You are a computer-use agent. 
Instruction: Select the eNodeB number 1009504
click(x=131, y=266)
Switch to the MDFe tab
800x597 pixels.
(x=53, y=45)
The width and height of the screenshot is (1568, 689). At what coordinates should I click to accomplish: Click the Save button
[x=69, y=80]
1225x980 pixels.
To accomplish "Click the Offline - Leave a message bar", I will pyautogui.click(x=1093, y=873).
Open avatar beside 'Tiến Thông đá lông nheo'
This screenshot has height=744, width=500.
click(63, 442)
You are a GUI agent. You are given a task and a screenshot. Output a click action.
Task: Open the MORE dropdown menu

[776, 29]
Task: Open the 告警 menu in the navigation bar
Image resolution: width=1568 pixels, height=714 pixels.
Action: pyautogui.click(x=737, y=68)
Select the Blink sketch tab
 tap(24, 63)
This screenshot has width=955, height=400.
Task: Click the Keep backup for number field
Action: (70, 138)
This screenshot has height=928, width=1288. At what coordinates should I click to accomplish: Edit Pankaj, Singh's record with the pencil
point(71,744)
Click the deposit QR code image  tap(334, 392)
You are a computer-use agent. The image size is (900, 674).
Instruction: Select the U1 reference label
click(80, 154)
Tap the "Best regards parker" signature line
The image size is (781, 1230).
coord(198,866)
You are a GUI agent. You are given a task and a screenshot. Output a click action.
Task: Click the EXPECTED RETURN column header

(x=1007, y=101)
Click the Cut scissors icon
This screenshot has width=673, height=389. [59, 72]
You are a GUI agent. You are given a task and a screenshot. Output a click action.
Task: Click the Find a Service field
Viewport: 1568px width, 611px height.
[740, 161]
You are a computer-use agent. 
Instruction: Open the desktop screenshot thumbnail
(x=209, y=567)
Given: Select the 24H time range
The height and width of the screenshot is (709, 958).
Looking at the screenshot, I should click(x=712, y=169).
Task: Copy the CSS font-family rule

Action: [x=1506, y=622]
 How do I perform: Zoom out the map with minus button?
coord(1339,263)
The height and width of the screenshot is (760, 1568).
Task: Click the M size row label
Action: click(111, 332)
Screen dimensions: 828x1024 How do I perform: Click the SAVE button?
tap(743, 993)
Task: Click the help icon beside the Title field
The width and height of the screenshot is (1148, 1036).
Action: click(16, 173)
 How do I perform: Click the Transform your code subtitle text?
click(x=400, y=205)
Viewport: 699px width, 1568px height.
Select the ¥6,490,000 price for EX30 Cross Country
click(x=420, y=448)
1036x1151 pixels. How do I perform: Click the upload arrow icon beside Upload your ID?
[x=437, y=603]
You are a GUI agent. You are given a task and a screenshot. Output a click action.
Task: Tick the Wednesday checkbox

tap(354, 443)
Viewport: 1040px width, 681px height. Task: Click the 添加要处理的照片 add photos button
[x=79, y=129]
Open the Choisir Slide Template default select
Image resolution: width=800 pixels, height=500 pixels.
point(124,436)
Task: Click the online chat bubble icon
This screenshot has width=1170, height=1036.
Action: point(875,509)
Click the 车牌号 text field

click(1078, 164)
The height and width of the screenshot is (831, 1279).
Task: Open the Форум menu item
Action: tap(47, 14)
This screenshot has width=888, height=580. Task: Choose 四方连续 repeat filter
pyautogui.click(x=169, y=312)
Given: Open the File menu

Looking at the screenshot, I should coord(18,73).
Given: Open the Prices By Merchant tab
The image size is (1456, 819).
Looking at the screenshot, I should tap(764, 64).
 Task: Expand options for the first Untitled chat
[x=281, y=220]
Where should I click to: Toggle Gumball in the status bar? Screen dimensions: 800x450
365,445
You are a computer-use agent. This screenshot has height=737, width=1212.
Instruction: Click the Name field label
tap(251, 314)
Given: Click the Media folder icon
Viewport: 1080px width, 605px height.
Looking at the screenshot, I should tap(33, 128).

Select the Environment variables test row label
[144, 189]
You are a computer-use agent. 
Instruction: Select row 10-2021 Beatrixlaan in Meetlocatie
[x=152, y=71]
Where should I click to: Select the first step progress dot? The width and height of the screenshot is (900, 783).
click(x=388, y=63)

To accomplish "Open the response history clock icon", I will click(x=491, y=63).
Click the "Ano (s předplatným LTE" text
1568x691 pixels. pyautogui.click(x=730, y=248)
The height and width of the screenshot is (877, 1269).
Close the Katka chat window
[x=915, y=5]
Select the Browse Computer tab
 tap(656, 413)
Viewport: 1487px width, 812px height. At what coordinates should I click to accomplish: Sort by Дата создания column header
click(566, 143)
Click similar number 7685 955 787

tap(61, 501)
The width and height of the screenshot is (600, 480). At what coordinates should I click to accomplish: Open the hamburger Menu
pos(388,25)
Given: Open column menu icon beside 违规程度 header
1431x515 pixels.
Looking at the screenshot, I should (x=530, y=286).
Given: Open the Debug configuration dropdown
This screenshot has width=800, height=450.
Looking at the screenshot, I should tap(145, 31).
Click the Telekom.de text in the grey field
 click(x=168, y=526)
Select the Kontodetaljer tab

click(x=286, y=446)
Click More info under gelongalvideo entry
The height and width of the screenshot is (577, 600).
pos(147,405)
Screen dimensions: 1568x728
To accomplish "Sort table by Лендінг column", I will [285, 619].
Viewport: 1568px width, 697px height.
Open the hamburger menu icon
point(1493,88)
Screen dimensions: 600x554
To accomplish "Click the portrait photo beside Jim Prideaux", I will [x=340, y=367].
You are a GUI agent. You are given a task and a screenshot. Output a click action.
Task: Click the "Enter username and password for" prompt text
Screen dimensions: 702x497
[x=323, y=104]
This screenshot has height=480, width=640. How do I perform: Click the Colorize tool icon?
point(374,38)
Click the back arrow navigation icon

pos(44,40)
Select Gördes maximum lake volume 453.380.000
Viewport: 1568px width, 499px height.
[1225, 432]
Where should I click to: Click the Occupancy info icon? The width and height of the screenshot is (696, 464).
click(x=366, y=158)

WHAT NEEDS TO BE DONE
Repeat, exactly as they stand above, the lines from the line with "1431x515 pixels." to the line with "Click More info under gelongalvideo entry", both lines included.

OUTPUT FOR THIS EXERCISE
1431x515 pixels.
Looking at the screenshot, I should (x=530, y=286).
Given: Open the Debug configuration dropdown
This screenshot has width=800, height=450.
Looking at the screenshot, I should tap(145, 31).
Click the Telekom.de text in the grey field
 click(x=168, y=526)
Select the Kontodetaljer tab

click(x=286, y=446)
Click More info under gelongalvideo entry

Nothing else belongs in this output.